‘Monster Hunter’ Video Game Adaptation With Milla Jovovich Moves Back to April 2021

Paul W. S. Anderson film at Sony’s Screen Gems was originally slated for release in September of this year

Last Updated: July 10, 2020 @ 2:10 PM

“Monster Hunter,” a Paul W.S. Anderson film based on the Capcom video game franchise and starring Milla Jovovich, has had its release pushed back by Sony and Screen Gems to April 2021.

“Monster Hunter” was meant to open Sept. 4, 2020, but will now hit theaters on April 23, 2021. The film now opens the same day as Edgar Wright’s “Last Night in Soho.”

Jovovich reunites with her “Resident Evil” director Anderson in “Monster Hunter” and stars with Tony Jaa, T.I. and Ron Perlman.

In the film, Jovovich plays Artemis, a lieutenant who, along with her loyal soldiers, is forced to fight for survival when they are dropped onto a dangerous new world crawling with massive monsters with incredible powers.

The game franchise dates back to 2004 with the original “Monster Hunter” on the PlayStation 2. In it, players are required to hunt, slay and research monsters around the world and protect nearby villages from attack, all the while upgrading their armor and resources in order to take down increasingly more powerful monsters.

The game has had four more main sequels — including most recently “Monster Hunter: World” released in 2018 on the PS4 and the Xbox One — and the franchise has been spun off in numerous different forms.

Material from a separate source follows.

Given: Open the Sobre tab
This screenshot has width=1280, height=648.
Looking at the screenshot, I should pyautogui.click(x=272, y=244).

Anderson wrote and directed the film, his first feature since concluding the long-running “Resident Evil” franchise with “Resident Evil: The Final Chapter” in 2016. He’s also behind the first “Mortal Kombat” video game adaptation from 1995.

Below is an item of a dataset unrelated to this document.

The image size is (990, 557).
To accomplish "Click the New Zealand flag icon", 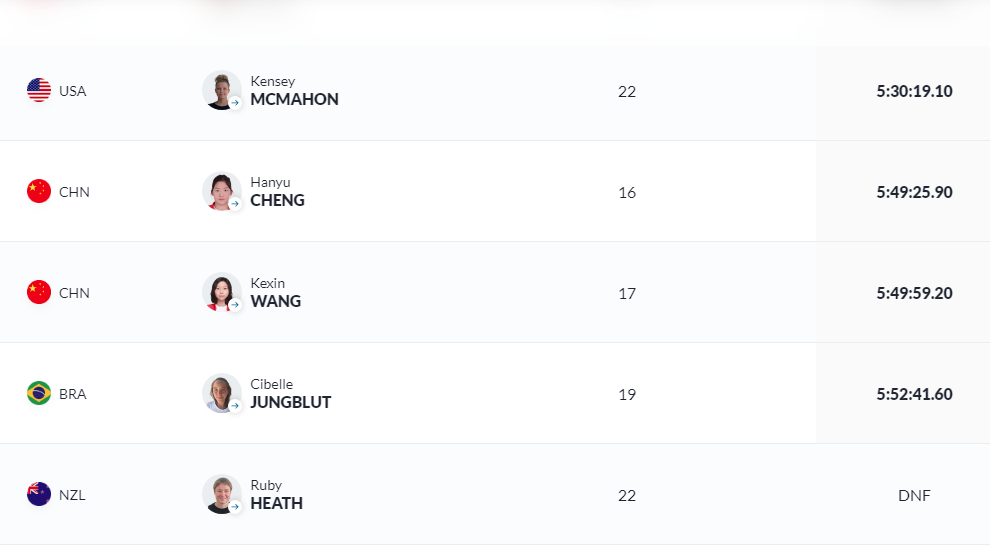I will point(39,494).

Anderson recently boasted about the CGI achievement of the film, saying that the monsters in “Monster Hunter” are more impressive than the dinosaurs seen in the new “Jurassic World” movies, even referring to “Monster Hunter” as “‘Lawrence of Arabia’…but with monsters.”

“All our monsters are 50-60 feet tall. They’re really amazing. We’re building them in even more detail than the dinosaurs of ‘Jurassic World,'” Anderson said in the August issue of Empire Magazine (via SyFy). “And they look even better, because we shot on real locations in South Africa and Namibia, which gives the animators something to really match into: real wind, real dust, real sun-flare. The monsters are the only CG thing in there.”